I would suggest that there is a maximum interval between the booms, for any plane at a given range etc.. A long plane could generate waves with a larger interval. I am thinking in terms of ships and the bow waves they produce.
Despite the rather loose rule that I was trying to apply, I would say that rules as fuzzy as that one are often applied in astronomy when estimating the sizes and masses of distant structures.
.Scott said:
Notice that the shock waves do not run parallel to each other,
As I recall, the actual shock wave (where a wave has higher velocity than sound) is limited to a region quite close to the plane. (We do not 'hear a shock wave'; just the resulting boom).
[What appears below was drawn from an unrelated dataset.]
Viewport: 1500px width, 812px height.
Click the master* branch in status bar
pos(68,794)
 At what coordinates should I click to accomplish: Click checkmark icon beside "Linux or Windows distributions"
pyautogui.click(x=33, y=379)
The waves take up a sonic speed quite soon and then I would have to think they would more or less have the same 'virtual direction' for a distant observer (parallel plane waves) and an unchanging interval. I don't know whether that makes things easier or harder.
 
  • #6
sophiecentaur said:
The waves take up a sonic speed quite soon
Is their final spacing then speed dependent? Can one use that to gauge mach number if you know the aircraft?
 
  • #7
hutchphd said:
Is their final spacing then speed dependent? Can one use that to gauge mach number if you know the aircraft?
I guess so. It could be useful in planning an engagement with an enemy craft. They will all have 'footprints' recorded of each aircraft type.
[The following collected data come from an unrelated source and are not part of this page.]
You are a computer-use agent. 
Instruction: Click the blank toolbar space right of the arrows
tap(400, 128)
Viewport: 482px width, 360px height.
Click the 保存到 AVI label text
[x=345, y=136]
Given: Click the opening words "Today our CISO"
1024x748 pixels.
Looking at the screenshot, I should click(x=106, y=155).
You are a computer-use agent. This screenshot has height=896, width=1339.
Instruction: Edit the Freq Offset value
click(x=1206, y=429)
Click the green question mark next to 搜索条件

Arm waving here but the angle would depend on the Mach number, I guess so the geometry suggests that the spacing would be a function of the speed.
.Scott said:
Not all of the waves are traveling at the same speed
The speed of the launched shock wave would, I imagine, be related to the Energy imparted to the displaced pocket of air so the larger features (?) could produce faster shock waves.
 
  • #8
If you can hear the sonic boom you can probably see and track the aircraft, too. Even better: You can see/get it on the radar before it passes you, while the sonic boom comes much later.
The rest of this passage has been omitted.